Afterwards, I took Mtoto on a Quiet Time walk and I counted the birds at Baby Plage and Eaux Vives marina. For the second day in a row I saw Common Goldeneyes at Baby Plage. I knew what they were yesterday thanks to my Collins Gem Guides to Birds, which my parents gave to me in December 1984. Somehow it has survived with me this long and yesterday was the first day that I had started carrying it around in my pocket.

Two Goldeneyes on Lake Geneva

Two Goldeneyes on Lake Geneva

I got a bit carried away with recording the birds that I see and yesterday recorded sightings on the Jet D’eau jetty as well as Eaux Vives marina, the Baby Plage and Parc de la Grange. Today, I was much more restrained, only checking out the birds at Baby Plage and at the marina.

Snowman #2

Snowman #2

I have recorded all of my sightings over the past couple of days on ornitho.ch. The benefit of using this site is that it keeps a record of all the species that I see, as well as where and I can add photos to my sightings if I wish. At a stroke I’m able to replace the Excel spreadsheet that I was making and my records will be added to the databases that various Swiss ornithological and nature-related organisations are using, as well as ones abroad if I record sightings in other countries. And all this from my striking up a conversation with a birdwatcher in a hide in La Bise on Sunday!

Baby Plage with a dusting of snow

Baby Plage with a dusting of snow

Janathon: another walking day today, plus plenty of stretching exercises while playing with Mtoto. “Pappa, don’t do your stretches. Play!”

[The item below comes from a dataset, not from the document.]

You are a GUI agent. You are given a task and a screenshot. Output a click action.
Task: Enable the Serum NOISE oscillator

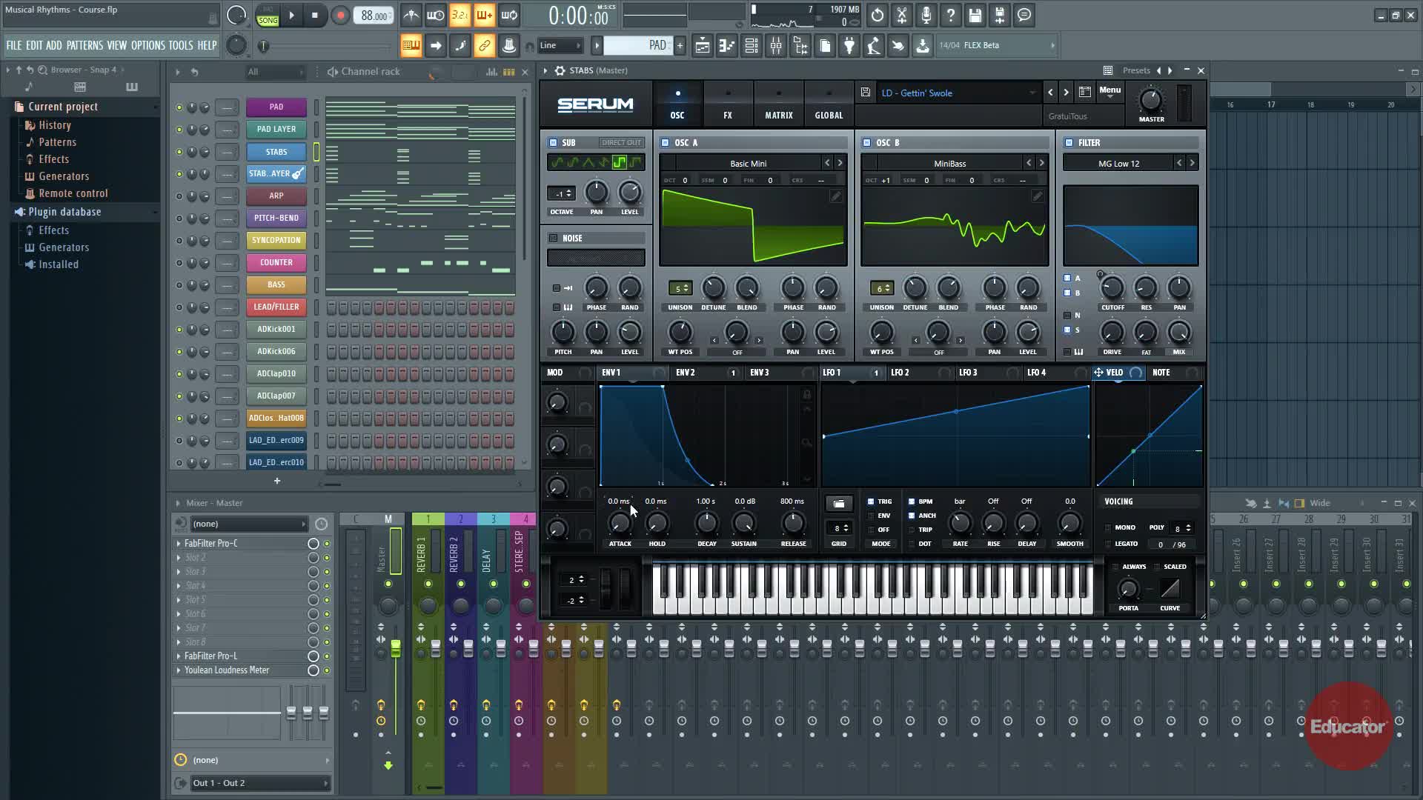(553, 238)

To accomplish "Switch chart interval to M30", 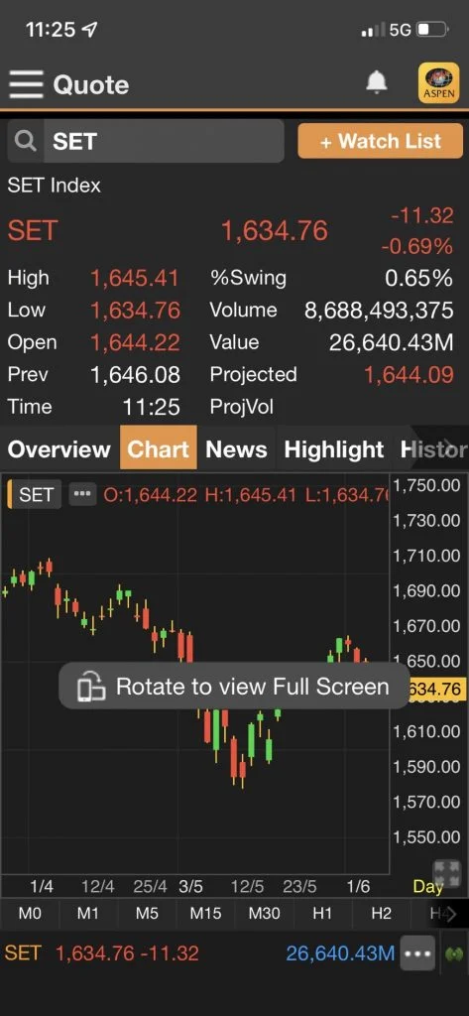I will tap(265, 914).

The view over Lake Geneva from Baby Plage

The view over Lake Geneva from Baby Plage

Walks with a toddler: La Plaine to Russin

A Blue Tit in flight at the lake

A Blue Tit in flight at the lake

“I’m doing a poo!”

It was a cold and largely solitary walk for Mtoto and me today, from La Plaine to Russin. It took just under 3 hours, as we idled along the way. The only point in the whole walk that we encountered another person was in our second hide of the day. A woman had just come in, when Mtoto announced loudly and proudly that he was doing a poo. If he hadn’t said anything, we would have known anyway because it was one of the more smelly ones. The woman left immediately.

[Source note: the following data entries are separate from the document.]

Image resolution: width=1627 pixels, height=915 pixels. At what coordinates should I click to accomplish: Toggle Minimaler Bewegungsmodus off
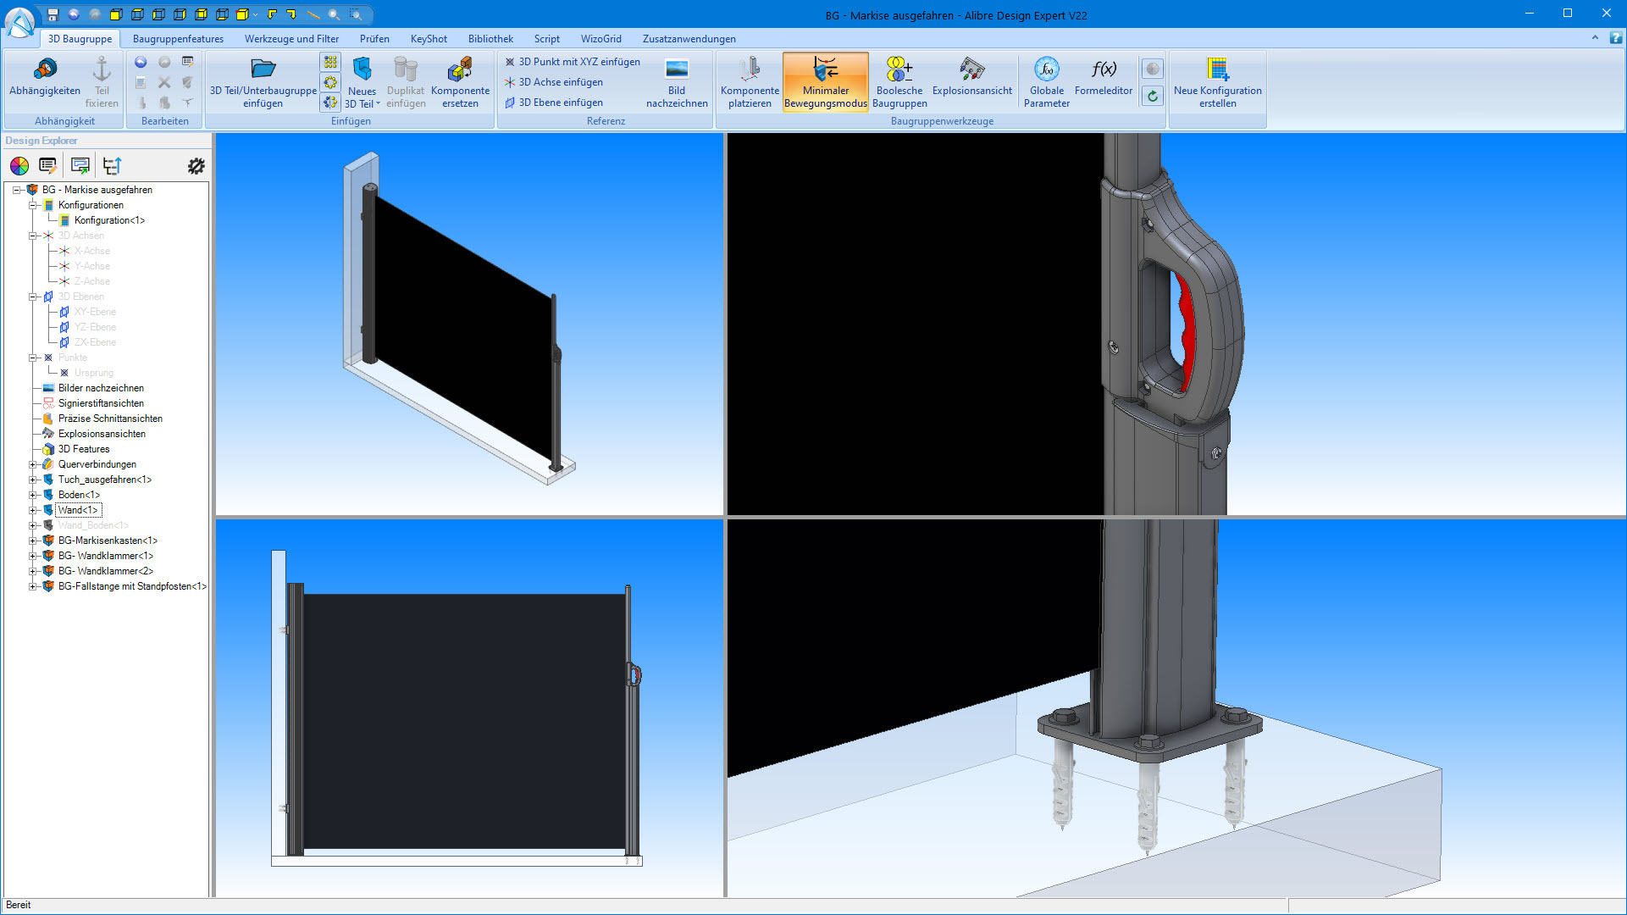point(825,80)
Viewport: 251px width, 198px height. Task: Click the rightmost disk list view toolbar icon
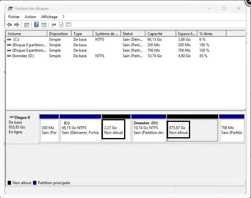[68, 25]
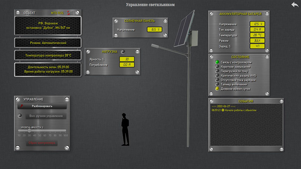Click the battery charge percent readout

pyautogui.click(x=257, y=46)
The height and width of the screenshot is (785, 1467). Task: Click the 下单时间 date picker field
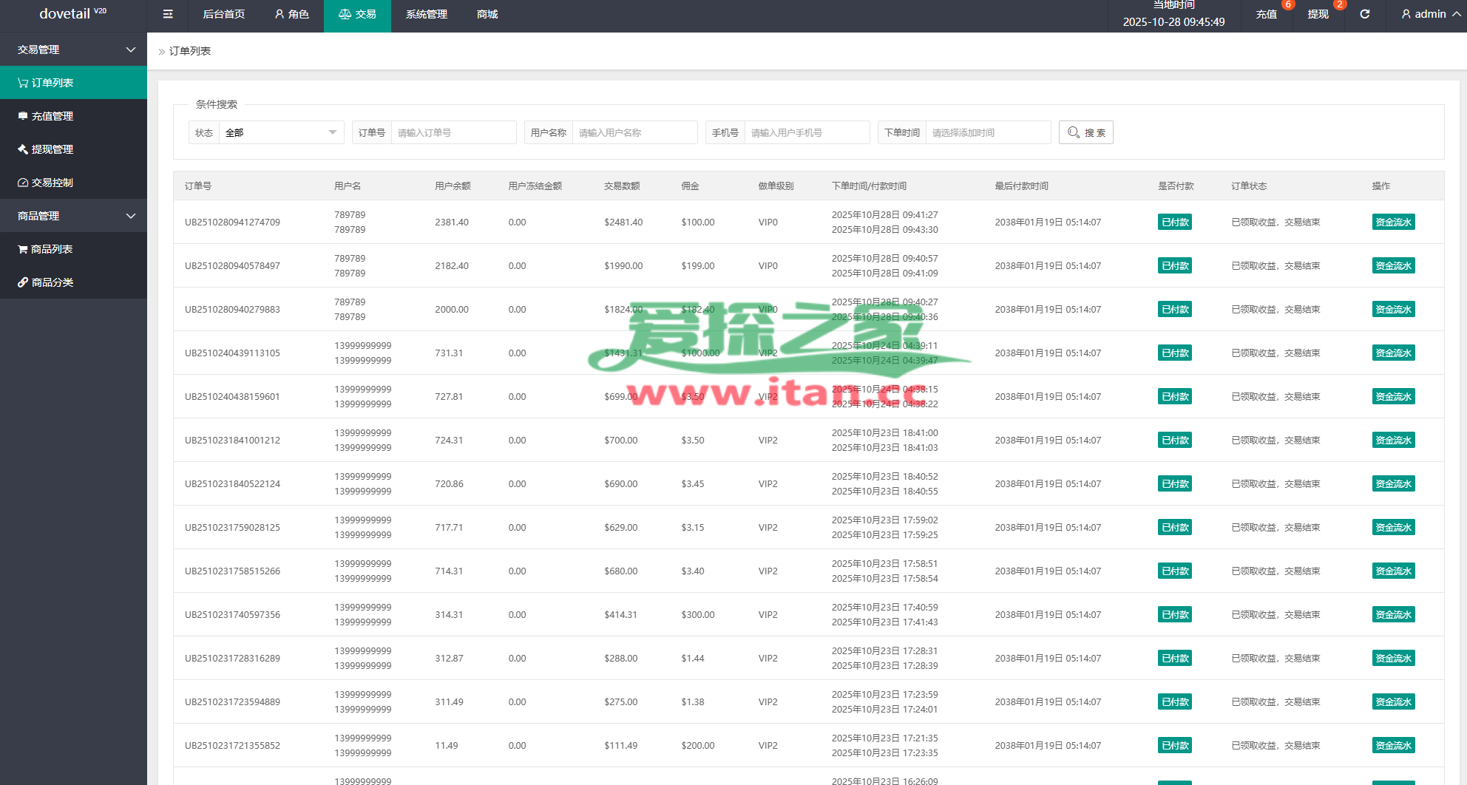(x=987, y=132)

There are advantages to having a toddler with you when you go on a walk. You have to think about their needs and communicate what’s going to happen so that they can understand and can enjoy it. Being with a toddler can force you to stay in one place for longer than you might otherwise have done. And when they’re talking, like Mtoto is, you can have great conversations. Today we talked a lot about bitterns and about trains. We didn’t see any bitterns, but Mtoto was hopeful. The idea to do this walk had come to us from B, who we met at La Bise, the day before. He said that when the lakes ice over, it is easier to see bitterns, especially at the hides near La Plaine. Great, I thought, we’ll go there. Mtoto and me had been once before, last month, with Edward. It had been a nice walk and longer too. But we had seen hardly anything from the hides. And certainly nothing new.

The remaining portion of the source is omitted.